* WHAT YOU HAVE TO DO *
Find "Filter Vorgang by Erstellt" in the material below, then write out that line and every line after it exactly, ending with the last one; skip the pictures.

==== DATA TO PROCESS

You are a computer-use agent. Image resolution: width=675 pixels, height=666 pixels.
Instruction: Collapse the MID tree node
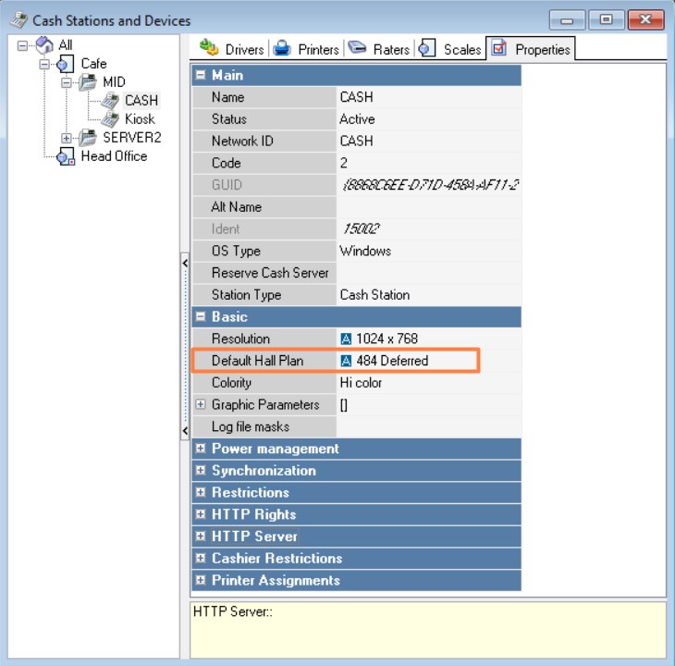click(x=66, y=82)
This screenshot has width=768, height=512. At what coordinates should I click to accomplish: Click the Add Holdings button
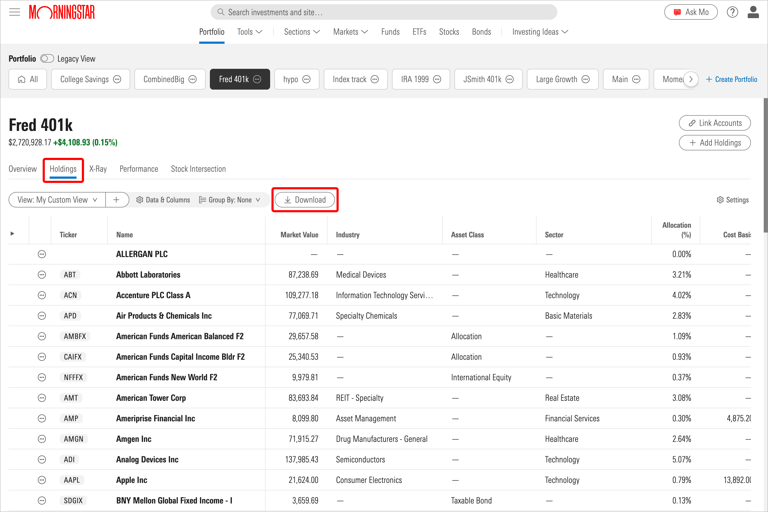coord(715,143)

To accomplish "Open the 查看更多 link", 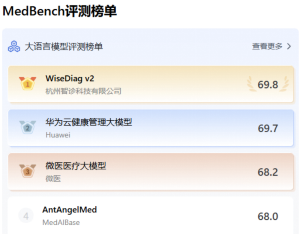I will (x=267, y=46).
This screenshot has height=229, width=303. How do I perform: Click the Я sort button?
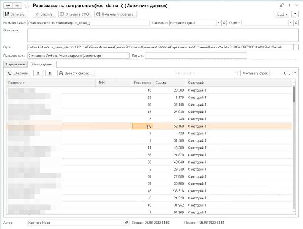pyautogui.click(x=50, y=73)
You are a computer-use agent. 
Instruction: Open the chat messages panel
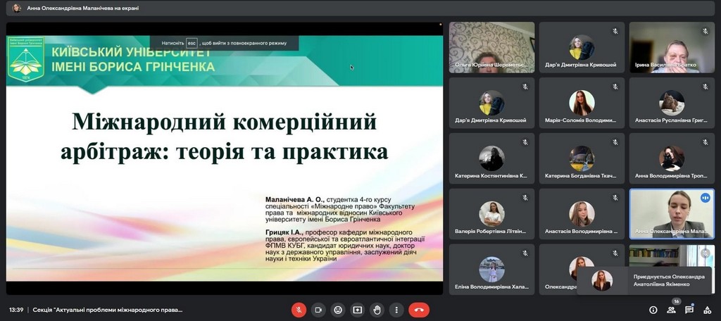click(x=689, y=310)
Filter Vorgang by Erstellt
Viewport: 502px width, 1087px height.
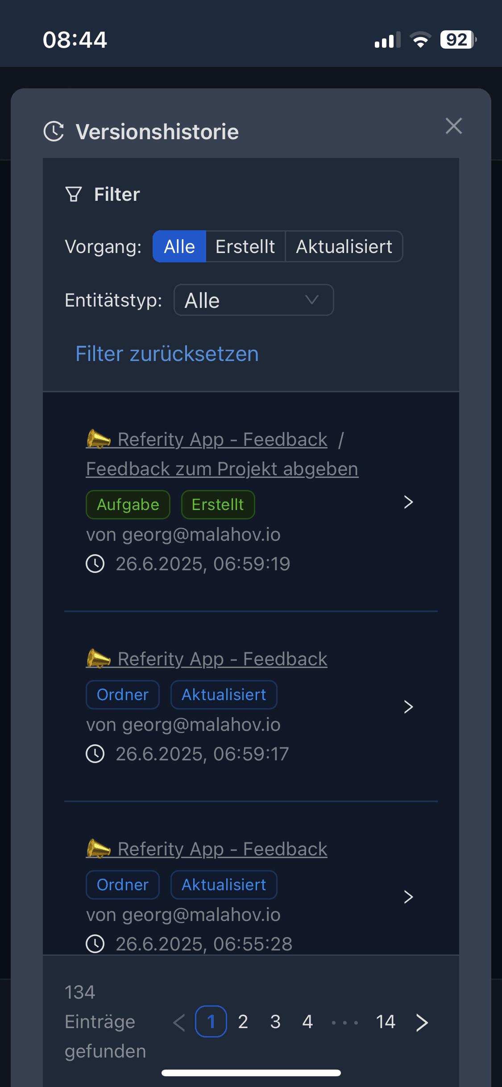click(x=245, y=247)
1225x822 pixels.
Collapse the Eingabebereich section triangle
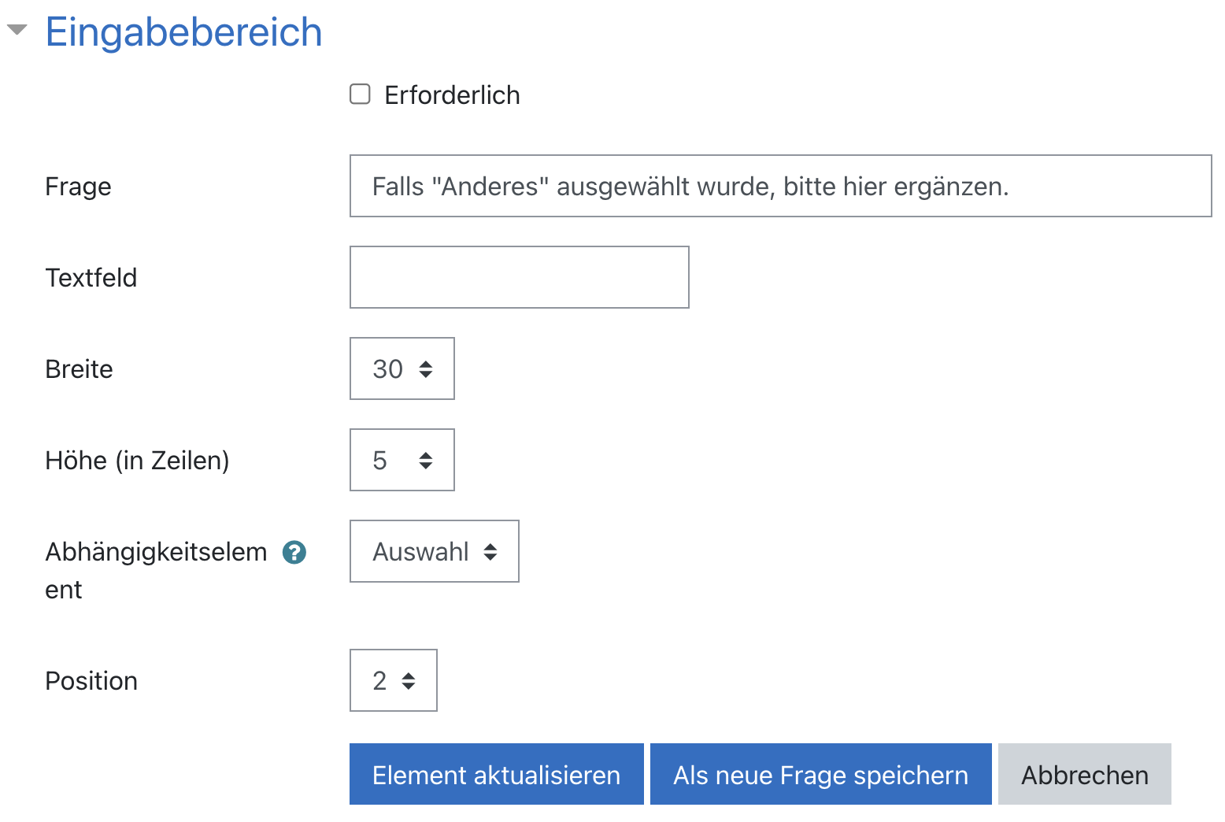coord(17,31)
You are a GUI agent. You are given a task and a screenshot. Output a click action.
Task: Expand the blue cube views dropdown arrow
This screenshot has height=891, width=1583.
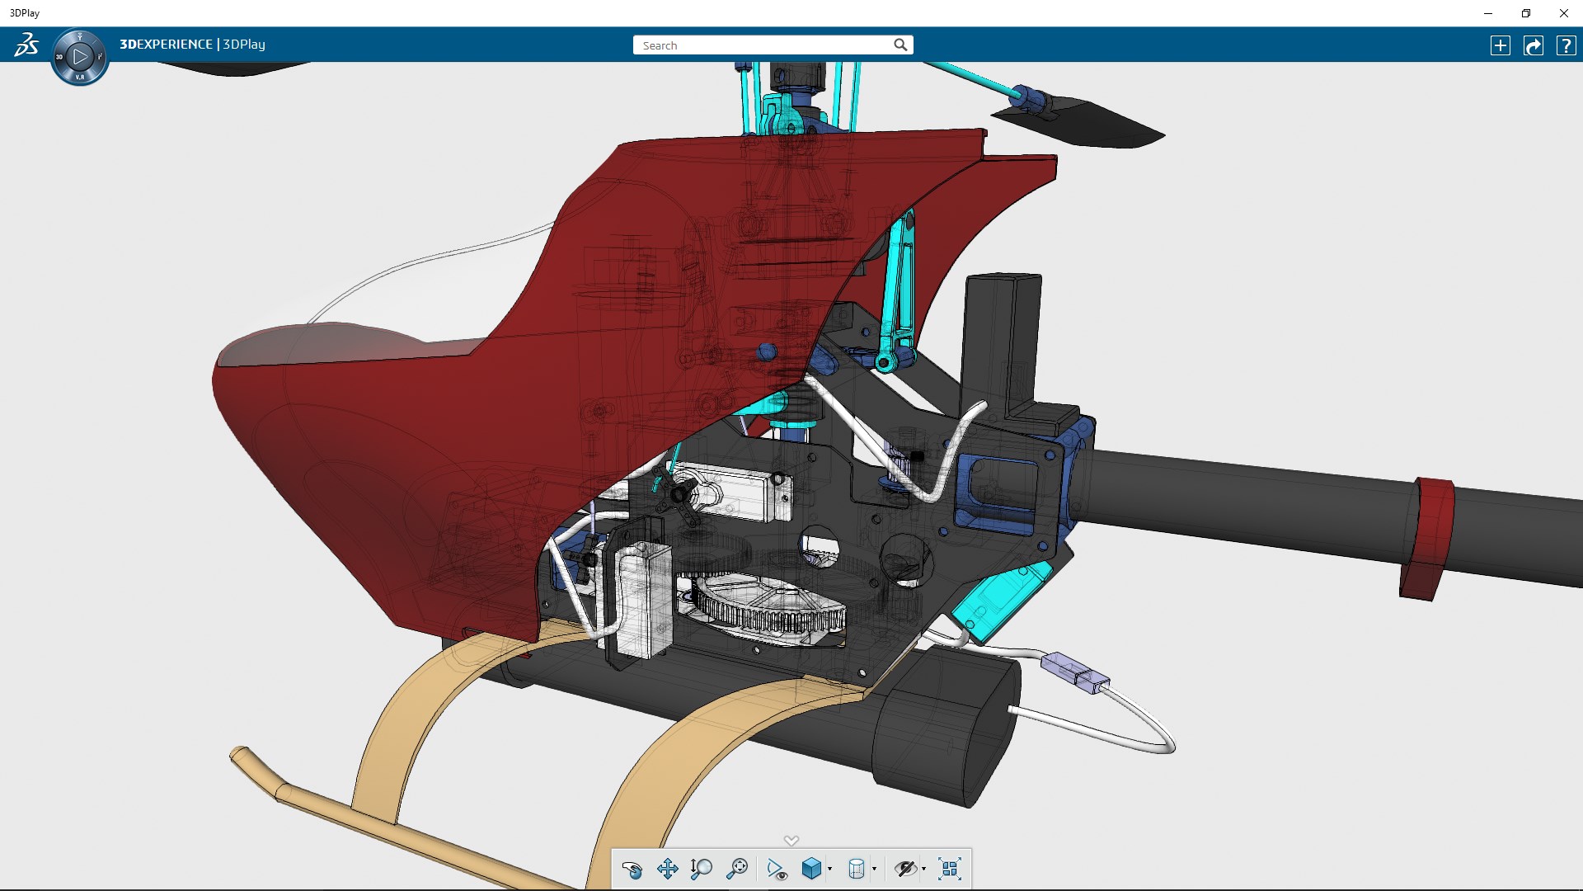click(829, 869)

========

* RESULT FOR THIS EXERCISE *
Filter Vorgang by Erstellt
Viewport: 502px width, 1087px height.
click(x=245, y=247)
1225x822 pixels.
Collapse the Eingabebereich section triangle
coord(17,31)
You are a GUI agent. You are given a task and a screenshot. Output a click action.
Task: Expand the blue cube views dropdown arrow
This screenshot has height=891, width=1583.
click(829, 869)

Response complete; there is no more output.